「這是好事啊,說明我們的將士們對於關外已經有了認同感,他們認為在這裡更有未來和希望,所以才會招朋喚友讓整個大家族都過來,這是好事。」
聽到這樣的消息羅成很高興,若是中原安定,又有幾個願意跑到這蠻荒來呢?也正是如今中原動盪,才襯的這關外安穩的難得,再加上羅成在這邊推動的均田授地,使得無數在中原既無地又擔憂動盪的百姓,都願意過來。

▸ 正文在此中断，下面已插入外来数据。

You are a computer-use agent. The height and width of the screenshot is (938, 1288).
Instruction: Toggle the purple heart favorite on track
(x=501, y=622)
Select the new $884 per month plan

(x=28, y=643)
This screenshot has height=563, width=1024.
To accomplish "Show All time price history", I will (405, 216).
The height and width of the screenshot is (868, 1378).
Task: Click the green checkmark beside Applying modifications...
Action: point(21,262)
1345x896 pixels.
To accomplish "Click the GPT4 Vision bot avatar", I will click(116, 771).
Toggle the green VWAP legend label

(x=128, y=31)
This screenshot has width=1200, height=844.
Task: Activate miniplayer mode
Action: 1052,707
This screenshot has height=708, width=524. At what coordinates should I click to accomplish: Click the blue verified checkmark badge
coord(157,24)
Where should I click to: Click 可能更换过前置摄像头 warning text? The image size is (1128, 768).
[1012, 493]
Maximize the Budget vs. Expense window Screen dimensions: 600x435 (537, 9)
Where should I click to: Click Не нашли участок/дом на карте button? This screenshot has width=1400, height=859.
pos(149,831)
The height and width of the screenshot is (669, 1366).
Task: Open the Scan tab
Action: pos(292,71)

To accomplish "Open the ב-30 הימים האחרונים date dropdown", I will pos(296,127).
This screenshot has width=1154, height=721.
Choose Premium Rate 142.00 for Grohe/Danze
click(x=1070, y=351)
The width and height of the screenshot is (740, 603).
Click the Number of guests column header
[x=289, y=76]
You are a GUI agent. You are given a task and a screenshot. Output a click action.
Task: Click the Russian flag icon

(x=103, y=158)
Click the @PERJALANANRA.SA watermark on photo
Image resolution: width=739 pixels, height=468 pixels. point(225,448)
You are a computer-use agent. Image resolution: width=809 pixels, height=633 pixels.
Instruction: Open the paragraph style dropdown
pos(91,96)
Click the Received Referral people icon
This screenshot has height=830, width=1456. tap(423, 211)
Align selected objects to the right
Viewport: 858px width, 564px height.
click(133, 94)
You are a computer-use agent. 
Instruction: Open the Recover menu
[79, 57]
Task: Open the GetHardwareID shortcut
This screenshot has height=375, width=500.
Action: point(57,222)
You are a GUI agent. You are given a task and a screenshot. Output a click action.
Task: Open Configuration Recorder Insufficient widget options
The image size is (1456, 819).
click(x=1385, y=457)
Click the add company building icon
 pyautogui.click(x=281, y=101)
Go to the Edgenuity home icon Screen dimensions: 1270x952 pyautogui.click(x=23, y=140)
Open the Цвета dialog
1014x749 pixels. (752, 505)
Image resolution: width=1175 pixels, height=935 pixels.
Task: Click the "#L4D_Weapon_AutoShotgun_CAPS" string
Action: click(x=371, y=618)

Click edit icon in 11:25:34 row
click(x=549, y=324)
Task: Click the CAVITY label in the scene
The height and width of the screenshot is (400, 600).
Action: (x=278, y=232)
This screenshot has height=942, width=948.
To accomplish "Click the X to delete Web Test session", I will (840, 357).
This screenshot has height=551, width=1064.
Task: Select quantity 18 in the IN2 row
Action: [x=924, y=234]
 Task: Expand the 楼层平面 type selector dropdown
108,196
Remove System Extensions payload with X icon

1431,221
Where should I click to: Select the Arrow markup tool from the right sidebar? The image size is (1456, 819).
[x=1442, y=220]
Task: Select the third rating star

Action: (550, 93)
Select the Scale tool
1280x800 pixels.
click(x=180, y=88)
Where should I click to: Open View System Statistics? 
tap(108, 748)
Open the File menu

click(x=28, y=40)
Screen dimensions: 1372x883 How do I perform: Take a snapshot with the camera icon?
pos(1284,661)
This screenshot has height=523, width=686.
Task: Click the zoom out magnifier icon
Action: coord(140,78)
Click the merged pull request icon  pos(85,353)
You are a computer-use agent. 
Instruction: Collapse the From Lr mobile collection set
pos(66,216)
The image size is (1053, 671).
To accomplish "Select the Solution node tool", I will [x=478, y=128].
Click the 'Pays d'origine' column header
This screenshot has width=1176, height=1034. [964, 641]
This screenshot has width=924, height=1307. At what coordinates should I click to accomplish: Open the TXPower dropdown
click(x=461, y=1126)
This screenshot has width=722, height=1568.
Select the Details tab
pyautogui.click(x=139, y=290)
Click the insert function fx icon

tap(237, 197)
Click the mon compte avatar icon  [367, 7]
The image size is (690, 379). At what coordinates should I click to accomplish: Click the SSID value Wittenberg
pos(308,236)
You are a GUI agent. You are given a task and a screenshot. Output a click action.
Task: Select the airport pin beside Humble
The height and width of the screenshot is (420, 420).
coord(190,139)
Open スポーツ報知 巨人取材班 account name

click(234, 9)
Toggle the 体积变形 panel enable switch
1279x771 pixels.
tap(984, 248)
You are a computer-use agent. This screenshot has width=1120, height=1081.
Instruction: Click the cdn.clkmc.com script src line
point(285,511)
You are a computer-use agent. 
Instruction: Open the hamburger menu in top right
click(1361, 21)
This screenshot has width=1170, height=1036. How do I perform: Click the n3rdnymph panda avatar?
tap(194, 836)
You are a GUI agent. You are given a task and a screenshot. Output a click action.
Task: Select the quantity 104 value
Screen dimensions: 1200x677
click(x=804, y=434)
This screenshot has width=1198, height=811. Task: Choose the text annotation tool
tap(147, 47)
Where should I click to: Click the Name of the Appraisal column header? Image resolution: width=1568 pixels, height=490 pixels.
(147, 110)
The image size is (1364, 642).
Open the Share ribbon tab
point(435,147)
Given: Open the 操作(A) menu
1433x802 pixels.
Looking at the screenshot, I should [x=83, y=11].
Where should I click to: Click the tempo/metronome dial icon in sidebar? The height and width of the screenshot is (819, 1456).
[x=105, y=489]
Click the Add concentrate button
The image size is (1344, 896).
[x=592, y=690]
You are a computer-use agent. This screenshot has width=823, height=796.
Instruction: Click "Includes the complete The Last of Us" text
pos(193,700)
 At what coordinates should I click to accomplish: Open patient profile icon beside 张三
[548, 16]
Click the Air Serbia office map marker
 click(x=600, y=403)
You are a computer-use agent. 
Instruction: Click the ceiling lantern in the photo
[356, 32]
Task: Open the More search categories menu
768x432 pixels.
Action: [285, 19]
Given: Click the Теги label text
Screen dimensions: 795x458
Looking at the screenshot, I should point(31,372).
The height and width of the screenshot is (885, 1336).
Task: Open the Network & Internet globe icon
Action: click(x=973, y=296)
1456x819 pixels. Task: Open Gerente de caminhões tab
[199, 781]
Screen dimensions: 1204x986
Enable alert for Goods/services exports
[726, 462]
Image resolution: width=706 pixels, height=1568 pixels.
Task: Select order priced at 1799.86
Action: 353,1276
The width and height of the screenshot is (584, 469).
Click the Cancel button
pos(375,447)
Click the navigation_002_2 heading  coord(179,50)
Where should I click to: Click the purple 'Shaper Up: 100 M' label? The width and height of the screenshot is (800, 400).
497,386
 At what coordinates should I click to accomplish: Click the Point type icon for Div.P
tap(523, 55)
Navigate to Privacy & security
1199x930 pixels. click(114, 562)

「我這次也帶了十萬突厥戰俘回來做屯田奴,我們的人口怕是差不多一百五十萬了,終於能在遼東站穩腳跟了。」
人口是一切的根本,沒有人口,便談不上其它。尤其是在亂世,人口其實也是最寶貴的資源,既是種地的農夫,也是打造工具的匠人,還是打仗的兵員。
「十萬突厥俘虜,你全都要將他們弄成屯田奴?」
「當然,他們是戰敗者,還是入侵後戰敗者,下場自然只能來我安東當屯田奴,否則,我還要請他們來當老爺不成?」
沒直接聽雲定興的在長城下全都砍了做成京觀,就算對他們的仁慈了。
「這麼多突厥人只怕不好管理。」
「有什麼來的,全都打亂分開來,我們現在有一百多萬人口,就這十萬突厥人,還怕管不好?平均下來十幾個人盯一個突厥人,絕不會有問題。」
在羅成看來,要管住這些突厥俘虜,比較關鍵之處就在於不能讓他們聚集在一起。哪怕是當屯田奴隸,也全得打亂分開。
另一方面,也得適當的給他們一點希望。
比如規定他們得當十年的屯田奴,相當於十年勞改。但是表現好的呢,可以有賞。最重要的賞賜,便是每年給他們賞減刑,表現的好的,年底可以賞他減少一月屯田時間,或者是兩月三月,這樣,表現極好的,可能只要屯田滿六七年,或許就能得到放免。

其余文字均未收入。